The Use of SBAR Communication Tool During Warm Hand-Off in Integrated Care
AuthorNguyen, Phung K.
KeywordsPrimary Care Provider
MetadataShow full item record
PublisherThe University of Arizona.
RightsCopyright © is held by the author. Digital access to this material is made possible by the University Libraries, University of Arizona. Further transmission, reproduction or presentation (such as public display or performance) of protected items is prohibited except with permission of the author.
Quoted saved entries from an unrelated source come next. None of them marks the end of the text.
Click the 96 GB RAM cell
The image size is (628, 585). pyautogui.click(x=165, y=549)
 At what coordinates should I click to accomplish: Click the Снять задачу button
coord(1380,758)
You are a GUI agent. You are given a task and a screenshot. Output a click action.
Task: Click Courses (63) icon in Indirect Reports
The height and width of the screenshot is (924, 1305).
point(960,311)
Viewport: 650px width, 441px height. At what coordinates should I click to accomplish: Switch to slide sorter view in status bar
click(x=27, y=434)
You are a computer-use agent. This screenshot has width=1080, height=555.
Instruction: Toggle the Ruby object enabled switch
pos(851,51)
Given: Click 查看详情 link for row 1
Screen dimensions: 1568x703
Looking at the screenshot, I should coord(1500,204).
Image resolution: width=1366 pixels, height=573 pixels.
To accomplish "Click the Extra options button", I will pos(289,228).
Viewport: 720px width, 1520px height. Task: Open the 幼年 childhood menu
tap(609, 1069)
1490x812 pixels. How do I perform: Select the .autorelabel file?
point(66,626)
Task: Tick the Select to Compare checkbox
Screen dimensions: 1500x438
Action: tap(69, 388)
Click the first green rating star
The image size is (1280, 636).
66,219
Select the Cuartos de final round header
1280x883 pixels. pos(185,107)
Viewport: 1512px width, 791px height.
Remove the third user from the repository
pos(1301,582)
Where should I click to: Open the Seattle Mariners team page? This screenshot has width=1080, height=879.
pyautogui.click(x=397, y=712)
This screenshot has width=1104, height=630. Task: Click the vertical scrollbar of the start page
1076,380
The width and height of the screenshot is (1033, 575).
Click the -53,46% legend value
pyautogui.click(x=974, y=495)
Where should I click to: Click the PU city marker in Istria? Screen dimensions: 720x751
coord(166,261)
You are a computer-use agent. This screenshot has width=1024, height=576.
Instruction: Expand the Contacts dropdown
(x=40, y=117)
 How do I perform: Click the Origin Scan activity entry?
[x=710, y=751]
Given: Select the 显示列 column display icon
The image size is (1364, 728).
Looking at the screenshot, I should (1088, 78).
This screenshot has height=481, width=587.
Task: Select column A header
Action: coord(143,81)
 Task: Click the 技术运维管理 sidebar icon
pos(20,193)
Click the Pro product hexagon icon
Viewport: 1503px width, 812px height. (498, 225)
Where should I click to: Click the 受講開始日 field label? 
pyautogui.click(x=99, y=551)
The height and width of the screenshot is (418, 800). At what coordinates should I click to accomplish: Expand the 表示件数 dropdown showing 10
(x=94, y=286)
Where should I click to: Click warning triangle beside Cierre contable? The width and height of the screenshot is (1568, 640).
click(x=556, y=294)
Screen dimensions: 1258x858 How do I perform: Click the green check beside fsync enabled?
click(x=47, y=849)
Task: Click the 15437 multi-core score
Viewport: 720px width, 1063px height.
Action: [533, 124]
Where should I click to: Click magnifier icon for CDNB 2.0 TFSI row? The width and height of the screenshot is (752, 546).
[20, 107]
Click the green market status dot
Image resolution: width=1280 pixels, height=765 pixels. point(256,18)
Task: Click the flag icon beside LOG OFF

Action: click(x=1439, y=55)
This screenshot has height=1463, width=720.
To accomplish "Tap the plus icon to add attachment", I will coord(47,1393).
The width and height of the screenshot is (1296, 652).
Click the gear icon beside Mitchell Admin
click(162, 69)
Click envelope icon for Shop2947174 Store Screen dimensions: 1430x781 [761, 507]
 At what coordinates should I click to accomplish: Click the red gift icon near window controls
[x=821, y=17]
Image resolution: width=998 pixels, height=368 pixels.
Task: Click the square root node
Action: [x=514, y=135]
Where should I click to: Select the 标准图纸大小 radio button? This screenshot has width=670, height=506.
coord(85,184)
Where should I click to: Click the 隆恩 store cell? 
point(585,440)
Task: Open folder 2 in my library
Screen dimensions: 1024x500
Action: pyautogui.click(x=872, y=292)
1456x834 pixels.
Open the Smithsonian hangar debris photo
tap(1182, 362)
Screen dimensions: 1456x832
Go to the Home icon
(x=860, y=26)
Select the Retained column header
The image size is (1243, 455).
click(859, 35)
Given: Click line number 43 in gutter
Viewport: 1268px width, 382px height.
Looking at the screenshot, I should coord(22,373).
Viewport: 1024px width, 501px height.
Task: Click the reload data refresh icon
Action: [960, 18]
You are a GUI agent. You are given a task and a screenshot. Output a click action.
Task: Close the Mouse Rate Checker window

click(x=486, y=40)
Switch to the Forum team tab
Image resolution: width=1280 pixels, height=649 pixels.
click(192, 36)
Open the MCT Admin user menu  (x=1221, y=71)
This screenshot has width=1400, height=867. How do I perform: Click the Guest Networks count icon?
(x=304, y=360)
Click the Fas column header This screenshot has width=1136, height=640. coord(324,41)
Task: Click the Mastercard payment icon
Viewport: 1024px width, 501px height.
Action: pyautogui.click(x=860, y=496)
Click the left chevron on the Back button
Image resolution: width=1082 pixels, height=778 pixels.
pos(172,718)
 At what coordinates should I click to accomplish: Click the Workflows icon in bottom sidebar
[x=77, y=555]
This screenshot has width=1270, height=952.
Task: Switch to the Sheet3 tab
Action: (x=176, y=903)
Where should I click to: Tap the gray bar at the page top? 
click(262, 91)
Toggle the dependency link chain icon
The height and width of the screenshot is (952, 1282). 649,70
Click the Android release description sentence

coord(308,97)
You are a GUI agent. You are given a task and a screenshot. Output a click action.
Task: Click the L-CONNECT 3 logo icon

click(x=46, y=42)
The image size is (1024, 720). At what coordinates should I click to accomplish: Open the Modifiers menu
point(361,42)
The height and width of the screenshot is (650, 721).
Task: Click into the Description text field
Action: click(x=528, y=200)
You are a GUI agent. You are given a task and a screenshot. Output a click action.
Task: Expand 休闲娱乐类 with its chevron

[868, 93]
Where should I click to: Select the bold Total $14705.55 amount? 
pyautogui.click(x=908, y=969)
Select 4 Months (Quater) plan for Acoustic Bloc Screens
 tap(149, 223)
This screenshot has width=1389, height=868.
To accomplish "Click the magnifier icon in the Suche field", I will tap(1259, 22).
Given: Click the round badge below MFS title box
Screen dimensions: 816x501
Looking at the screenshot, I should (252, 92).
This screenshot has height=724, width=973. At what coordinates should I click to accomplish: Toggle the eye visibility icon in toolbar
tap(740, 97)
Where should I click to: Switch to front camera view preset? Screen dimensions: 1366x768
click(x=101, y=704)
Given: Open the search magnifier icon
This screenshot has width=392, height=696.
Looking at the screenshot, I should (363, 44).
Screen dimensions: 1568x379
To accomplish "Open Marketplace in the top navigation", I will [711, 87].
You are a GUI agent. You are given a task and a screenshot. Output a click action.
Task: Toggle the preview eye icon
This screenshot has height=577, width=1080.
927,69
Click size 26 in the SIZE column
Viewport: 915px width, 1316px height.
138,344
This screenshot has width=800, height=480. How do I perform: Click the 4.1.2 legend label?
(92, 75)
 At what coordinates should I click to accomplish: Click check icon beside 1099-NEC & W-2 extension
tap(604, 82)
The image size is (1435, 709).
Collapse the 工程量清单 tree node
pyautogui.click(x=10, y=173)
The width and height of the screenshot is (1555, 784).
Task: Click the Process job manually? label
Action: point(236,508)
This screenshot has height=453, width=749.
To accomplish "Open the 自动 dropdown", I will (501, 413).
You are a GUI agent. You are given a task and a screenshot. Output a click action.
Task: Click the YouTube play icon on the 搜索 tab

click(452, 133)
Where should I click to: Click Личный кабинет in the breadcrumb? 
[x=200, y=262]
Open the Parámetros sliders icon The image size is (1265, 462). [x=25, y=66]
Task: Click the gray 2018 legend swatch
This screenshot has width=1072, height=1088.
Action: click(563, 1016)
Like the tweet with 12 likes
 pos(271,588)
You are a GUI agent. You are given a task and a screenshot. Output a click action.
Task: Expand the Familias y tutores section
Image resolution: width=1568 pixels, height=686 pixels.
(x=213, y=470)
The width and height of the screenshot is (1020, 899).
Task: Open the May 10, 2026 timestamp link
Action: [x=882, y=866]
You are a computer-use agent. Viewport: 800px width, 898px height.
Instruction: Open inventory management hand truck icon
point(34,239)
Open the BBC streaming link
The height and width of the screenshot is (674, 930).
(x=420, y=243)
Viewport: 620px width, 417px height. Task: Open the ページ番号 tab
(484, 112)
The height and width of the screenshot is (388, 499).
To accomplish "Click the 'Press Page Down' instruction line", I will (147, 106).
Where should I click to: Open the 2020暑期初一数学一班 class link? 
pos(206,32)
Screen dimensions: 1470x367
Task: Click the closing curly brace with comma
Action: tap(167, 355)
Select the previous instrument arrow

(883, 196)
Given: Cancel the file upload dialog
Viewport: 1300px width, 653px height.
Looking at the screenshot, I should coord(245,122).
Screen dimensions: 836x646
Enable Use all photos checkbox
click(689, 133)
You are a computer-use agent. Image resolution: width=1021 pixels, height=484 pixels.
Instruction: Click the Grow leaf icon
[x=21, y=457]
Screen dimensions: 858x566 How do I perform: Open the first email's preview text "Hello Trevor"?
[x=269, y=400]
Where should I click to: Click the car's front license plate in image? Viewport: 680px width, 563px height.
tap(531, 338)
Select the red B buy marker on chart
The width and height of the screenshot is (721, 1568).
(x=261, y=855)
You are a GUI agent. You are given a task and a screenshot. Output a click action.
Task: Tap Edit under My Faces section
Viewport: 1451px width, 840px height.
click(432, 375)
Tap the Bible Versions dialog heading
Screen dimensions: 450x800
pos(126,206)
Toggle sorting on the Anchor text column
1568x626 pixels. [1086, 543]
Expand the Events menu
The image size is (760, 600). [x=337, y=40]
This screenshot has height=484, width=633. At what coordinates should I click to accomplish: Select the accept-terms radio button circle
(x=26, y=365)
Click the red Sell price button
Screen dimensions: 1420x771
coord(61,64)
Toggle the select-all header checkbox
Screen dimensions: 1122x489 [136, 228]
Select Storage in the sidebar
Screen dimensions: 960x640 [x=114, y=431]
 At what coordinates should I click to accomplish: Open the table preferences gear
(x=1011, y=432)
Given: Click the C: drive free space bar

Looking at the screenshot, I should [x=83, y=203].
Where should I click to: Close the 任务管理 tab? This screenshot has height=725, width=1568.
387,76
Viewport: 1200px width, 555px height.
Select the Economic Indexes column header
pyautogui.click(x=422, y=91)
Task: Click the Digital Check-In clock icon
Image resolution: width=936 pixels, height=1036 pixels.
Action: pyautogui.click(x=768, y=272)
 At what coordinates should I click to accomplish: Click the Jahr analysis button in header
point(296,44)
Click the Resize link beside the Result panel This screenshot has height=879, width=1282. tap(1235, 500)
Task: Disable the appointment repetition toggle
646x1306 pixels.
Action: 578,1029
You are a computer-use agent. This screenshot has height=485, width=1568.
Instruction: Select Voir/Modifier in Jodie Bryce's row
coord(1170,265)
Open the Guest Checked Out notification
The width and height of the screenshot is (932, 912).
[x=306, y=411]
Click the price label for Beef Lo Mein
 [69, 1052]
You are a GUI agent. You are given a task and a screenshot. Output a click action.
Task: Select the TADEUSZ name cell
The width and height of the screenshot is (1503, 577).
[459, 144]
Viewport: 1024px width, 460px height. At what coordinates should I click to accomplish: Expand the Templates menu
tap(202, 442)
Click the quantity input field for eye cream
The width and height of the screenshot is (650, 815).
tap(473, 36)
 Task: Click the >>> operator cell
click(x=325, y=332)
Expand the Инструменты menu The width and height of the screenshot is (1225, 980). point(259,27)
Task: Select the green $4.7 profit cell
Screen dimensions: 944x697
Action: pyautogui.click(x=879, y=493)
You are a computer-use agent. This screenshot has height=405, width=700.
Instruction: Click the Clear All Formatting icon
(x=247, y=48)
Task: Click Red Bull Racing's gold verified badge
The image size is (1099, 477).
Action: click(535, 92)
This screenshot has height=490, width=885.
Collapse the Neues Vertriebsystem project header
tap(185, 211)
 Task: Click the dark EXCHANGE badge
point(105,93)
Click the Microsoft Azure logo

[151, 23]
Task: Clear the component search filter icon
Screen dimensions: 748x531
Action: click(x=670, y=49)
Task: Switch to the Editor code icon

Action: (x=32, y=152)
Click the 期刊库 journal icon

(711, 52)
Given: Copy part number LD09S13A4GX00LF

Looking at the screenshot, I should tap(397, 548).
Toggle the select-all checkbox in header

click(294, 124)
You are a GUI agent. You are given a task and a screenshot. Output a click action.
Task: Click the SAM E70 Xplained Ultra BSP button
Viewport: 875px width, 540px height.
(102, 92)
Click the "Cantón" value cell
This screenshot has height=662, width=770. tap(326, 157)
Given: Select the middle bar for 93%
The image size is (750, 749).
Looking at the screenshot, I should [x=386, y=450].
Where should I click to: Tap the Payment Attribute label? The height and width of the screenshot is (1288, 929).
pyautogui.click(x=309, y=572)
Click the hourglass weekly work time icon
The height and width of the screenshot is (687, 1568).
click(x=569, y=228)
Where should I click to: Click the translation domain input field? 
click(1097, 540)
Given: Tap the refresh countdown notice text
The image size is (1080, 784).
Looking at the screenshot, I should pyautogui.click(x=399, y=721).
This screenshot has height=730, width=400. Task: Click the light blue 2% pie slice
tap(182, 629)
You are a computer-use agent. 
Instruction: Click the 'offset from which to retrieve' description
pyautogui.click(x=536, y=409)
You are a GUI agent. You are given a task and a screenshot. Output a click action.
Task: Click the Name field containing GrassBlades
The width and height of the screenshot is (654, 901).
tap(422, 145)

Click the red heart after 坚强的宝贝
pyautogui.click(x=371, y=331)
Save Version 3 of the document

AbstractObjective: According to the Joint Commission (2012), about 80% of serious medical errors are related to miscommunication between healthcare providers. The Joint Commission (2012) recommended the utilization of standardized communication tools to reduce the number of medical errors related to the miscommunication. The Situation-Background-Assessment-Recommendation (SBAR) communication tool is a standardized tool that has been used to improve the effectiveness of communication between healthcare providers. The purpose of this project was to evaluate the effectiveness of using SBAR communication tool for warm handoff between primary care providers and behavioral health providers in order to provide a continuous and complete transition of care for patients with psychiatric disorders or psychosocial issues. Method: A mixed method design was implemented in an integrated primary care clinic at two locations in Phoenix, Arizona. A brief presentation about the SBAR tool and copies of the SBAR tool was provided for the clinic staff. Data were gathered from four participants (two nurse practitioners and two behavioral health workers) using structured observation, pre-and post-test surveys, and structured interviews. Length of study was one month. Results: During the data collection, there were 40 observed warm handoffs, 12 unobserved warm handoffs between primary care nurse practitioners and behavioral health workers. Seventy-five percent of the participants felt that the SBAR helped them in organizing their thoughts and providing/obtaining adequate information during warm handoff. They reported satisfaction when using the SBAR tool. There was no statistically significant difference in the scores of collaboration and satisfaction about care decisions between pre and post-SBAR intervention. Conclusion: The SBAR communication tool has the potential to improve communication between primary care providers and behavioral health workers to improve the quality and safety of care for patients with psychosocial concerns. Utilizing SBAR may increase teamwork and ensures adequate hand-off information on the warm handoff. Multiple PDSA cycles should be conducted to refine the change and make it applicable and sustainable in the integrated care setting.